■ **Instructions to follow**
Copy each line in the data that includes the word "name".

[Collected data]
════
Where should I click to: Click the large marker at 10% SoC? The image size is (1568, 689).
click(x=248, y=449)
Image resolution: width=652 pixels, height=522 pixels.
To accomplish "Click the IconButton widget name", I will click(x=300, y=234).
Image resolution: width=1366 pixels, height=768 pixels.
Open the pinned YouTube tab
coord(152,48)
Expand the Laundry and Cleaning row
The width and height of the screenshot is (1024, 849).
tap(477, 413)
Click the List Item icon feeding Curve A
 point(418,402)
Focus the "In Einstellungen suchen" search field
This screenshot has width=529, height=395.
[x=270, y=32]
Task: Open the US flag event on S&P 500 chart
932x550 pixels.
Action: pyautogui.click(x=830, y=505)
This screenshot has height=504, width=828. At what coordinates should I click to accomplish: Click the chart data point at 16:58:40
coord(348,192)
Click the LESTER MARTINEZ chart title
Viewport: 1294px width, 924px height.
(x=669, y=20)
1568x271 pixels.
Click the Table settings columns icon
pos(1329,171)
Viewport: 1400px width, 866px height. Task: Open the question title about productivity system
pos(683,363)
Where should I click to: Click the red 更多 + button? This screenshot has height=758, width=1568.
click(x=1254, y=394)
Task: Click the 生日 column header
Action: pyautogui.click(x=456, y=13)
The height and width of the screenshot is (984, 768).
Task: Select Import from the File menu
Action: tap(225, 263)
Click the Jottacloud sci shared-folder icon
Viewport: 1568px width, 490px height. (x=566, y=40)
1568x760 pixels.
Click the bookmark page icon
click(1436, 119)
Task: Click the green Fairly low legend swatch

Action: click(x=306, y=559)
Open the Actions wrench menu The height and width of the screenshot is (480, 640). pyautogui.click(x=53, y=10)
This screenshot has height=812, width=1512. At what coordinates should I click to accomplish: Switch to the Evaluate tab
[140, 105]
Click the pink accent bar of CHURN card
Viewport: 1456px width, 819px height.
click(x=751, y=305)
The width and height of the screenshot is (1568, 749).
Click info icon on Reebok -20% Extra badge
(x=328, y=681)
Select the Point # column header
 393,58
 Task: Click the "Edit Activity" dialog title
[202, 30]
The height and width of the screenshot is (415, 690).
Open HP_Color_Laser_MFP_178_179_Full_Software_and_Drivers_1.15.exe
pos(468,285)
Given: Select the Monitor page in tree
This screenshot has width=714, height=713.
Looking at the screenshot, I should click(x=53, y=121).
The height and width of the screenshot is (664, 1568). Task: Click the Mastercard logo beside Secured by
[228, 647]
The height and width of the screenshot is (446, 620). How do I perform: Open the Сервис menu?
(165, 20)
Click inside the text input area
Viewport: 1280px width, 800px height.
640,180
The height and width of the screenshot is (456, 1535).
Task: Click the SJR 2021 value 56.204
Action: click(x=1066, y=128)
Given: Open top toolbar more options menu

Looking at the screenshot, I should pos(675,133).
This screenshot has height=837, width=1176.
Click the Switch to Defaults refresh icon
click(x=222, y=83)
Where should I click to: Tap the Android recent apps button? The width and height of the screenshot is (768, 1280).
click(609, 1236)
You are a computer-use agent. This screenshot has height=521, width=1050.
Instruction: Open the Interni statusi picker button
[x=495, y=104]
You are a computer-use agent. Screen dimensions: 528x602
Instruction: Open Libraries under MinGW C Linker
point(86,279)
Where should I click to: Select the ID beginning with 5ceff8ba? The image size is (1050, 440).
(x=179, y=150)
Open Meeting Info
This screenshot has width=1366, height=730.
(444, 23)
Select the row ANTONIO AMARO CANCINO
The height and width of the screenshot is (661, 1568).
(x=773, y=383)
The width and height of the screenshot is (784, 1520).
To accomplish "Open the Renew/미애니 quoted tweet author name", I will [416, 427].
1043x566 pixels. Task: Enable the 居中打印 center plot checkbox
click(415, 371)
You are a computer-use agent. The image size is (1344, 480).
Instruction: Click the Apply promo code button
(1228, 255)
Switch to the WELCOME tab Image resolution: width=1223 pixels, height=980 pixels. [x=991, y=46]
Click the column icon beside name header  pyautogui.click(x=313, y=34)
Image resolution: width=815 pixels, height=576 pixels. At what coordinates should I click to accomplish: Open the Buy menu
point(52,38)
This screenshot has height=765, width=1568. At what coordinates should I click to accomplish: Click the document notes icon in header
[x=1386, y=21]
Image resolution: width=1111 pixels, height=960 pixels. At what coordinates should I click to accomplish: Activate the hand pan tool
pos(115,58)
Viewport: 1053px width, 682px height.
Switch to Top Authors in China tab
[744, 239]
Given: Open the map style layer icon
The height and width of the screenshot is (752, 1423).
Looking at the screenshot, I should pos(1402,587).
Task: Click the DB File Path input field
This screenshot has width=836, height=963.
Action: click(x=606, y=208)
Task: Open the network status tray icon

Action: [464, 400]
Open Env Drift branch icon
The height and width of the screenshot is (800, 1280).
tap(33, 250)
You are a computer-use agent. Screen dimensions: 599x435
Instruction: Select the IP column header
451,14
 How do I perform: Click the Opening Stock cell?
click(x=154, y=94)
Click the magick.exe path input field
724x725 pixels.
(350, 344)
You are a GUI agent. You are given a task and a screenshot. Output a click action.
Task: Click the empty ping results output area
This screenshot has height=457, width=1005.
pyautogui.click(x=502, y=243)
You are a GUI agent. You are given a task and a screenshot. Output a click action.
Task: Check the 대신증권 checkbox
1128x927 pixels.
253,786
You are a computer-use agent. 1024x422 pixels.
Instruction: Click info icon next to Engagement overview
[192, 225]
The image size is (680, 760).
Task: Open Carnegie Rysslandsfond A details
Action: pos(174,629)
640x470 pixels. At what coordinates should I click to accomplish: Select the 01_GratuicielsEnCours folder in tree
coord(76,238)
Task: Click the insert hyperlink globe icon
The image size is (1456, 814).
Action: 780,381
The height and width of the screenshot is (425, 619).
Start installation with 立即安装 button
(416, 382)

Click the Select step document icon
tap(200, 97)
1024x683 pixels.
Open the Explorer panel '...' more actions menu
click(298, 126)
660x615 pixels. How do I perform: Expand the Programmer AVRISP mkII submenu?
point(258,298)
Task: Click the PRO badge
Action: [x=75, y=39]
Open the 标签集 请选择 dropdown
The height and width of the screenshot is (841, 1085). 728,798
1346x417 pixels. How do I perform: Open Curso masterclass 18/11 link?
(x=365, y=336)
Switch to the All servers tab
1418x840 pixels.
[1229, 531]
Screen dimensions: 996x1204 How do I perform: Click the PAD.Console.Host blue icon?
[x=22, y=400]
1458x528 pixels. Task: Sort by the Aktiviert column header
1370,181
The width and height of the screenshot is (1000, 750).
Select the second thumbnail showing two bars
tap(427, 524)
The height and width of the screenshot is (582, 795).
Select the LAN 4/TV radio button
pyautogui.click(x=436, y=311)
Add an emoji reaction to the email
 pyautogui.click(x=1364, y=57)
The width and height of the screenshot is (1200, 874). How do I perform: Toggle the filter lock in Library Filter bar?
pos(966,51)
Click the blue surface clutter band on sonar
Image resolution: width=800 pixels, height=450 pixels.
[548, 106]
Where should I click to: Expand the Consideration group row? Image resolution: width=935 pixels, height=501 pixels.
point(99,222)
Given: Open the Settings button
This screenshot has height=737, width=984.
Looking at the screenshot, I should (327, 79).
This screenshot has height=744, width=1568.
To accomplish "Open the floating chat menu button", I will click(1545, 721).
════
■ **Written solution**
To accomplish "Click the IconButton widget name", I will click(x=300, y=234).
To accomplish "Open the Renew/미애니 quoted tweet author name", I will [416, 427].
Click the column icon beside name header  pyautogui.click(x=313, y=34)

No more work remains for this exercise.